New Antivirus Tests Show Rootkits Hard to Kill

ancientribe writes "Security suites and online Web scanners detect only a little more than half of all rootkits, according to new tests conducted by independent test organization AV-Test.org. Many of today's products struggle to clean up the ones they find. AV-Test.org also found that a few big name AV scanners had serious problems finding and removing active rootkits, such as Microsoft Windows Live OneCare 1.6.2111.32 and McAfee VirusScan 2008 11.2.121."

Re:Not really surpirsed

[Hatta]

Thanks to all the porn sites my FRIEND goes on, it's not uncommon for my AV to pick up a virus every now and then.
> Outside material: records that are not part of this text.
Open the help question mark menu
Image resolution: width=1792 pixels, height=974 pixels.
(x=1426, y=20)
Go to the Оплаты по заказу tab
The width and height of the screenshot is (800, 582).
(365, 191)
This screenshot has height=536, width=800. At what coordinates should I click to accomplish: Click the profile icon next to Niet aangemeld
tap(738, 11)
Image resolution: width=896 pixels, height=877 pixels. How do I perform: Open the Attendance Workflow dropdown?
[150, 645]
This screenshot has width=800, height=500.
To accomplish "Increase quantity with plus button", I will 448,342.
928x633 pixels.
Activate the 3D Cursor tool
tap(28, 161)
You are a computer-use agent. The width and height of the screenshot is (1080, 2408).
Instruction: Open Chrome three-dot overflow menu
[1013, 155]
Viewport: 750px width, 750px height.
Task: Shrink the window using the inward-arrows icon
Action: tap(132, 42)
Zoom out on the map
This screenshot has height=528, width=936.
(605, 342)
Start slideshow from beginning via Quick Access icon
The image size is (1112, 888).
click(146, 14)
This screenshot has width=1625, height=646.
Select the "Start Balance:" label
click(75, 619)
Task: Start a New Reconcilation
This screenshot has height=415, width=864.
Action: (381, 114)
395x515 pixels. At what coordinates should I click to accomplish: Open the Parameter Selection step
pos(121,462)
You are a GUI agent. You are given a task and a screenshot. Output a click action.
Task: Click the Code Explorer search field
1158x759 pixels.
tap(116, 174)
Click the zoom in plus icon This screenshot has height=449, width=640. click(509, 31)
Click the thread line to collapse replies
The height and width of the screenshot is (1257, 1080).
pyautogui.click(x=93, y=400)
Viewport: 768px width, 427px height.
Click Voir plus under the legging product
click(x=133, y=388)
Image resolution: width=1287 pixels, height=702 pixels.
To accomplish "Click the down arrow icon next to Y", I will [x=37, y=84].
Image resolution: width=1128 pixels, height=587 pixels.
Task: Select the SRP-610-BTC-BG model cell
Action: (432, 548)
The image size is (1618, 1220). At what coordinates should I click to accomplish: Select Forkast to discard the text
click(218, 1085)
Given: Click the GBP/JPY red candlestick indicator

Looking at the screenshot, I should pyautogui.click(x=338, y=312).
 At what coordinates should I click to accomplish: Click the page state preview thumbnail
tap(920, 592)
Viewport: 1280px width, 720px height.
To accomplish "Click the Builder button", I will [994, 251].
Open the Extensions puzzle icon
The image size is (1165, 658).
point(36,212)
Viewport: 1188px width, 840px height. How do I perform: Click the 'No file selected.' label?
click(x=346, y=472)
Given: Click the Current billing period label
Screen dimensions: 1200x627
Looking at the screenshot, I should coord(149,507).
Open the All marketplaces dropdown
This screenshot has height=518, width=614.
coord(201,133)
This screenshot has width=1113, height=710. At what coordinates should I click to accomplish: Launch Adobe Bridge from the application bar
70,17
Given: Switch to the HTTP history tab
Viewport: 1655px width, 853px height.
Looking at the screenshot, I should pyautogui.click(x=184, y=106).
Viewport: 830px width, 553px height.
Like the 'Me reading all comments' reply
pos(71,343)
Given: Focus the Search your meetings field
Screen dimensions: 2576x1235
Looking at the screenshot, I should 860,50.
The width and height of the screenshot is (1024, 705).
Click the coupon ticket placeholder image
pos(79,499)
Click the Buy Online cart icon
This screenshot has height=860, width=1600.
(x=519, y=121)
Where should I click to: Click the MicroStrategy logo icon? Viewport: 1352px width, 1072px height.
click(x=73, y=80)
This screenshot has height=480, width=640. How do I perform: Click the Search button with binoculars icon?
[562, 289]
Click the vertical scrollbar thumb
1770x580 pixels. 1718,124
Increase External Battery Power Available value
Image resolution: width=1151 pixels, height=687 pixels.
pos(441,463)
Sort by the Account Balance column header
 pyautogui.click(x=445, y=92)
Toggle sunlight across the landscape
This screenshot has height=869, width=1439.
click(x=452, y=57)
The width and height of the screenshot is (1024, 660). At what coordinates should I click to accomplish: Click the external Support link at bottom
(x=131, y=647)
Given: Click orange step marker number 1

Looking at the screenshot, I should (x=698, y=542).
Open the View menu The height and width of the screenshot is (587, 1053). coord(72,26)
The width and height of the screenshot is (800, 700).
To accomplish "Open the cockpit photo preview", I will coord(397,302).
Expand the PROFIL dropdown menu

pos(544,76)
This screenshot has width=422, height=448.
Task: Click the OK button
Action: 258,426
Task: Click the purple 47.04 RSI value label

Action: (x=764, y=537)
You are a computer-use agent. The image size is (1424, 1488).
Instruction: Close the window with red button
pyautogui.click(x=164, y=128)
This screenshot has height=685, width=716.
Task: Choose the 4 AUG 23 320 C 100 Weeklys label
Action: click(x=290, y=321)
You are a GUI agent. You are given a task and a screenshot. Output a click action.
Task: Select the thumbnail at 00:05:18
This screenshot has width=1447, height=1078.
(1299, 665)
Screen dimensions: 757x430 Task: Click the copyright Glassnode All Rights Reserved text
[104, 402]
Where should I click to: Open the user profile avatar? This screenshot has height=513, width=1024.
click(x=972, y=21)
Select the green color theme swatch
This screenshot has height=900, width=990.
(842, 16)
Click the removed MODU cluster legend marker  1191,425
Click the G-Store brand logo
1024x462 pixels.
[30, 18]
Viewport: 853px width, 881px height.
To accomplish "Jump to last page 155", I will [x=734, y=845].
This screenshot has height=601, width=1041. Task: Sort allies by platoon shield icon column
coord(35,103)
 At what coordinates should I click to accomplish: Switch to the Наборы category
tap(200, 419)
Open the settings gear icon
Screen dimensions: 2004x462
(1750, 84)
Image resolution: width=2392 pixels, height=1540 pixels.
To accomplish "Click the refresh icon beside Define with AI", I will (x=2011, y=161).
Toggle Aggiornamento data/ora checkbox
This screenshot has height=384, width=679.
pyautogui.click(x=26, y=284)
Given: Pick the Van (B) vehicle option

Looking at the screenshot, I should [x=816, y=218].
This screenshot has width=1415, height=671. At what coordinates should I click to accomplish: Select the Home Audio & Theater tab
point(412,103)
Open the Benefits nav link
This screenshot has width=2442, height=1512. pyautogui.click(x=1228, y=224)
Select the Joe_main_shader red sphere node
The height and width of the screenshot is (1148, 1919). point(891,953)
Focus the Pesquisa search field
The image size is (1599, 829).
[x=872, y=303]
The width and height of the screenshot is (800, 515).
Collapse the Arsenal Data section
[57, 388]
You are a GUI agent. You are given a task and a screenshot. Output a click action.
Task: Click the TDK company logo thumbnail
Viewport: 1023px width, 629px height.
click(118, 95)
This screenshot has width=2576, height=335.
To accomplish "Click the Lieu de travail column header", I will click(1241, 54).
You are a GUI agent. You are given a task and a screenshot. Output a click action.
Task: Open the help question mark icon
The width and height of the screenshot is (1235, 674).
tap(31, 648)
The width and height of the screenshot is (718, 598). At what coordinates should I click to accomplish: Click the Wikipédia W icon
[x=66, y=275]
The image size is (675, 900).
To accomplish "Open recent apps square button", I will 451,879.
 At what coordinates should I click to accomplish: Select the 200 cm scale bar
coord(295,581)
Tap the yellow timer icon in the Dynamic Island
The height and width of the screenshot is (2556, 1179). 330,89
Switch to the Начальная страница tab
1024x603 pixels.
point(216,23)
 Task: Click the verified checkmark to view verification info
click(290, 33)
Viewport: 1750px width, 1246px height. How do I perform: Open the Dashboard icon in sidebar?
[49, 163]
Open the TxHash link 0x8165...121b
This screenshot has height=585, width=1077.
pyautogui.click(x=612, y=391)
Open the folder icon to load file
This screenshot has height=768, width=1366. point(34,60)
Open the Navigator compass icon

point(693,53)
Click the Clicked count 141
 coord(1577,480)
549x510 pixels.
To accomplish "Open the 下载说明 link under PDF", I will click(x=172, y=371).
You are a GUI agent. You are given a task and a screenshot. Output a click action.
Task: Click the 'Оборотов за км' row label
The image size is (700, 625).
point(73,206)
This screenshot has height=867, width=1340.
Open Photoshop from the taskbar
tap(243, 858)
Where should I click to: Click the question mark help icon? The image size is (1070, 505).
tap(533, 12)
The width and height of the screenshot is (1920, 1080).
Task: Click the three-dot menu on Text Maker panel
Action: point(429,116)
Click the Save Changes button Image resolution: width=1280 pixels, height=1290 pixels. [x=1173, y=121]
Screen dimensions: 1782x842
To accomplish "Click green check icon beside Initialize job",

It's funny, the embarrassing part here isn't that you look at porn, it's that you get infected while doing it. Get NoScript, a bittorrent client, and a clue.

Well, DUH!

[Todd+Knarr]

First rule of system scanning: if your system is compromised, you can't trust anything running on it including the scanning software. Any malware that's gotten far enough in to be a threat can readily trap the system functions to load programs and read the disk and the system functions used to detect trapping of system functions, allowing it to invisibly return false data to the scanning program. This was standard practice in the late 80s for viruses, see the origin of the term "stealth virus". You can scan incoming files using a scanner running on the main OS but to scan the main OS for infection you need to be running from a different boot image, one that's never been made available in a writable state to the main OS. And no, that doesn't mean a different partition on the hard drive, that's writable by the main OS even if it's not directly available as a drive. The media has to have been physically write-protected or read-only any time it's been in the drive while the main OS is running.

Re:Bootable ClamAV CD image... Ubuntu live CD?

[ma1wrbu5tr]

Steveha..
http://www.ultimatebootcd.com/
http://www.ubcd4win.com/
Both have excellent tools on them, including some UPDATABLE AV kits.